Il problema è che sono tutti giochi a saldo negativo. Per attirare base imponibile dall’estero bisogna offrire tasse più basse. Chi fa l’offerta vincente guadagna magari 1, ma solo se qualcun altro nel mondo perde almeno 2. Adam Smith definiva “beggar the neighbor” la politica di chi cerca di porre rimedio ai propri problemi economici impoverendo altri Paesi. Nella teoria dei giochi è il dilemma del prigioniero: ogni giocatore ha interesse a seguirla ma finisce per danneggiare anche sé stesso. Non si tratta, a tutta evidenza, di una politica sostenibile. Per questo la proposta di tassare i grandi patrimoni ha senso solo se adottata da tutti, o quasi tutti.

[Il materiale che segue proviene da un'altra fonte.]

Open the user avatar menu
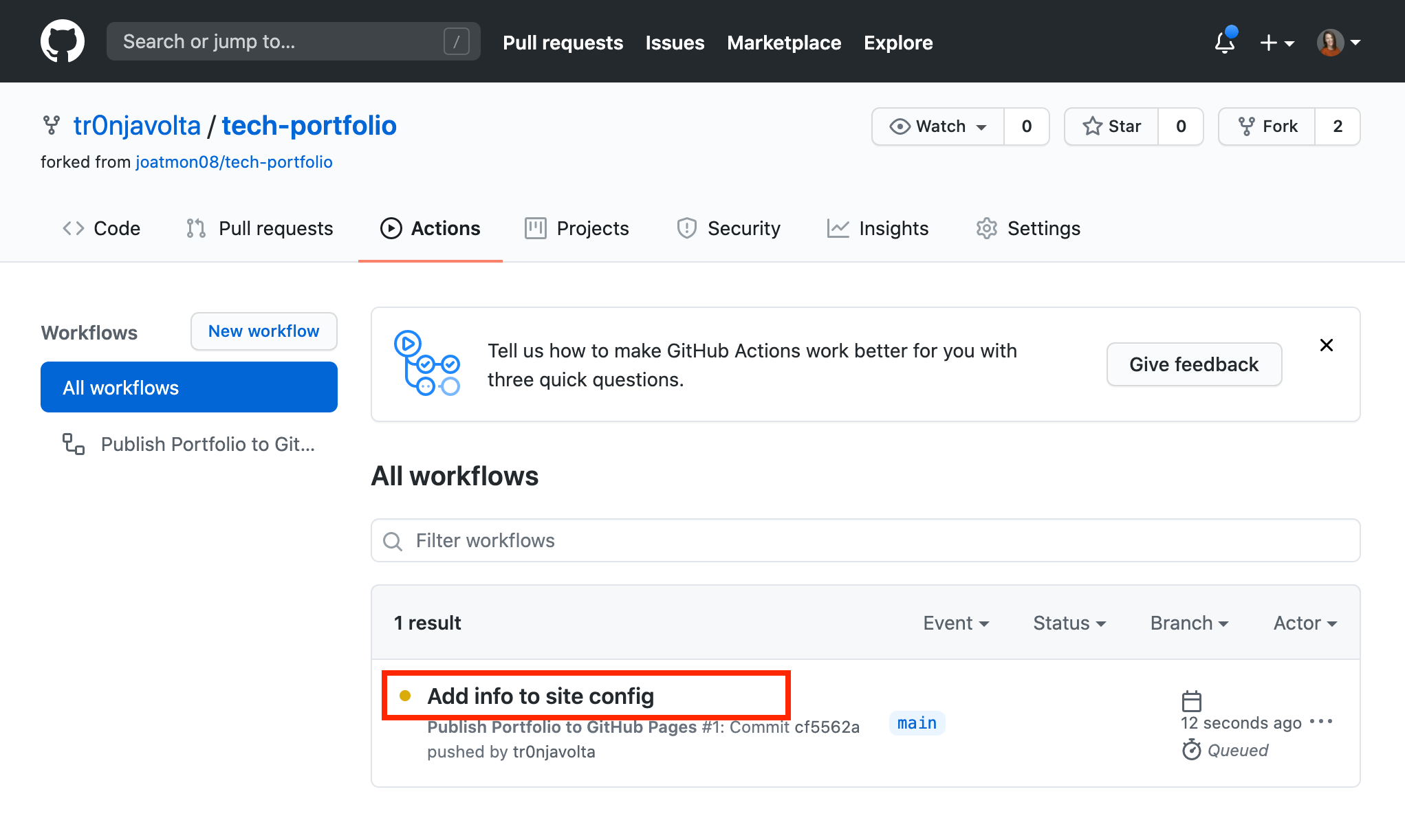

A cosa servirebbe questa nuova imposta?

In primo luogo, consentirebbe maggiore equità nella distribuzione del carico fiscale, talvolta sbilanciato a favore di chi ha di più. La pianificazione fiscale è dominio riservato ai grandi contribuenti. Le grandi società spesso godono di aliquote effettive d’imposta assai più basse di quelle che gravano sulle imprese medio-piccole. Meno della metà, secondo studi citati da Lalucq e Zucman. I proprietari di grandi fortune sfuggono un po’ ovunque alla progressività dell’imposta personale, finendo per pagare imposte effettive ad aliquote minori di quelle sopportate da chi ha solo redditi di lavoro o professionali. In Italia, ad esempio, si fa fatica a capire perché chi guadagna 100.000 euro lordi investendo in Btp paga 12.500 euro, mentre chi guadagna la stessa cifra lavorando paga tre volte tanto. L’aumento della diseguaglianza di reddito e patrimonio è figlia anche di queste storture.

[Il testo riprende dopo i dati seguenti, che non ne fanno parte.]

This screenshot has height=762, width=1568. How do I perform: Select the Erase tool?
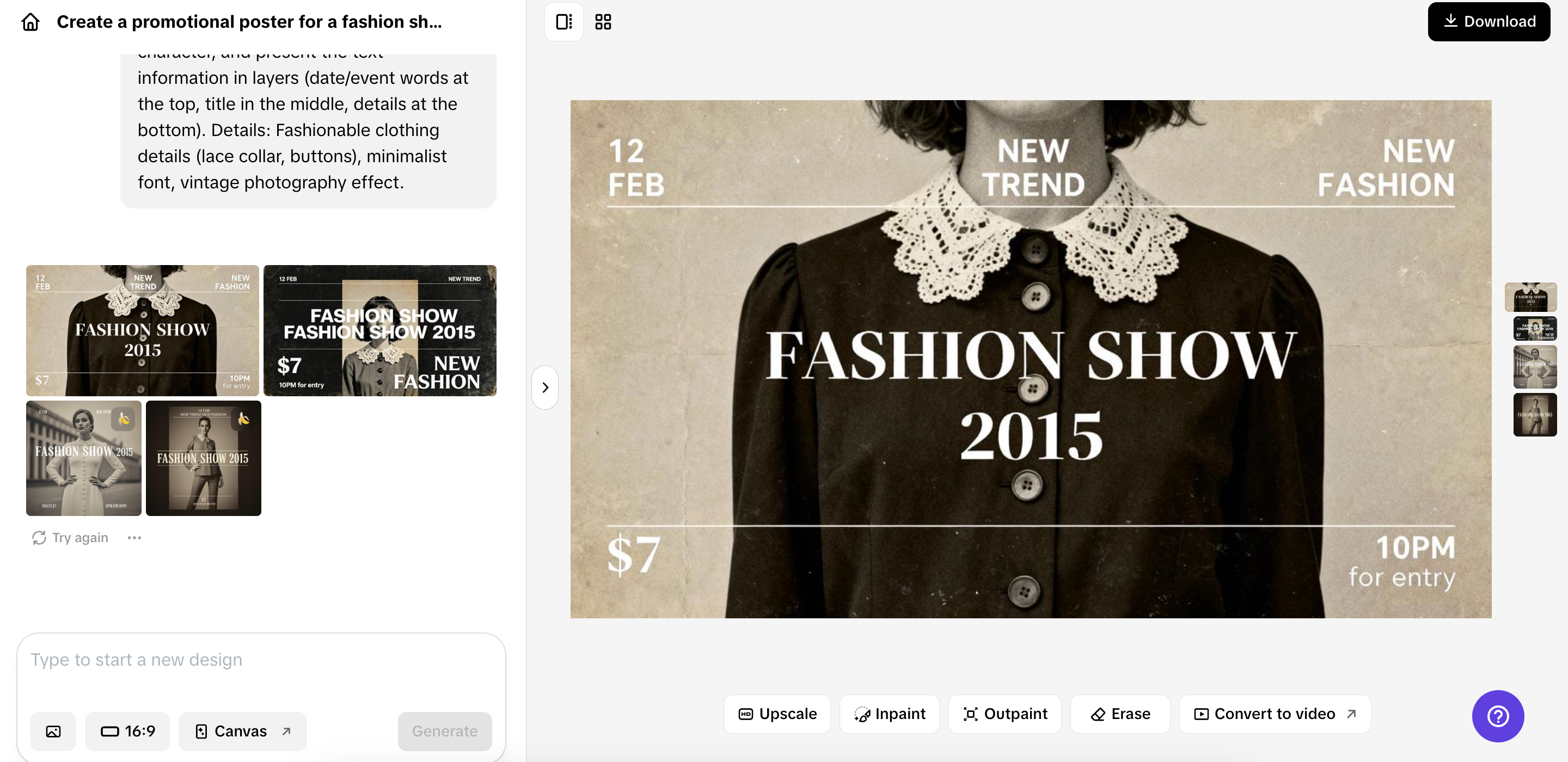[x=1120, y=714]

In secondo luogo, le nuove grandi sfide mondiali (transizione energetica, cambiamenti climatici, lotta alla povertà e alle disuguaglianze) richiedono enormi risorse pubbliche. Se si utilizzano quelle esistenti, bisogna per forza “tagliare” qualcosa. Se non si vuole farlo, bisogna trovarne di nuove. Certo, si possono alzare le imposte sui redditi o sui consumi, ma questo finirebbe per gravare principalmente sulle fasce più deboli e più numerose della popolazione. In definitiva, aumentare la pressione fiscale su chi ha tanto di più rispetto agli altri non mi pare una idea così bislacca.

Chi pagherebbe la nuova imposta

Ovviamente spetta ai rappresentanti di ogni ordinamento democratico stabilire base imponibile, aliquote e esenzioni di ogni imposta. Lalucq e Zucman se ne tengono lontani ma ricordano che il tema è oggetto di numerosi studi teorici, alcuni dei quali convergono sua una imposta annuale dell’1.5% per i patrimoni superiori a 50 milioni. Si tratta di una platea ridottissima di possibili contribuenti, molto meno dell’1% del totale.

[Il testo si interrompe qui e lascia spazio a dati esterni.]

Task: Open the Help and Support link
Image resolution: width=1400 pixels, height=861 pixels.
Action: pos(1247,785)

È anche ragionevole che la nuova imposta preveda una congrua soglia di esenzione (ad esempio, 5 milioni) così che chi non la raggiunge non debba pagare nulla. Sopra la soglia, l’imposta potrebbe avere un andamento moderatamente progressivo, ad esempio 0,5% da 5 a 25 milioni, 1% tra 25 e 50 milioni.

Bisogna anche fare i conti con chi, come l’Italia, già prevede imposte patrimoniali. Noi conviviamo con parecchie imposte di questo tipo (Imu, bollo auto, registro, ecc.) che sono state introdotte in epoche diverse e risultano assai inique. Ogni ragionamento su di esse è inquinato dal marketing politico domestico, che da più parti agita lo spettro della “patrimoniale” per impaurire gli elettori e screditare chi osa menzionarla.

La proposta di una imposta mondiale sulle grandi ricchezze può favorire un dibattito più sereno su meriti e demeriti delle imposte patrimoniali e sulla loro distribuzione, tanto più utile quanto più si riesca ad evitare slogan pregiudizialmente contrari o favorevoli. In fondo, tra i suoi convinti sostenitori ci sono parecchi multi-milionari ed è difficile capire perché chi non lo è – cioè tutti tranne pochissimi – dovrebbe opporsi.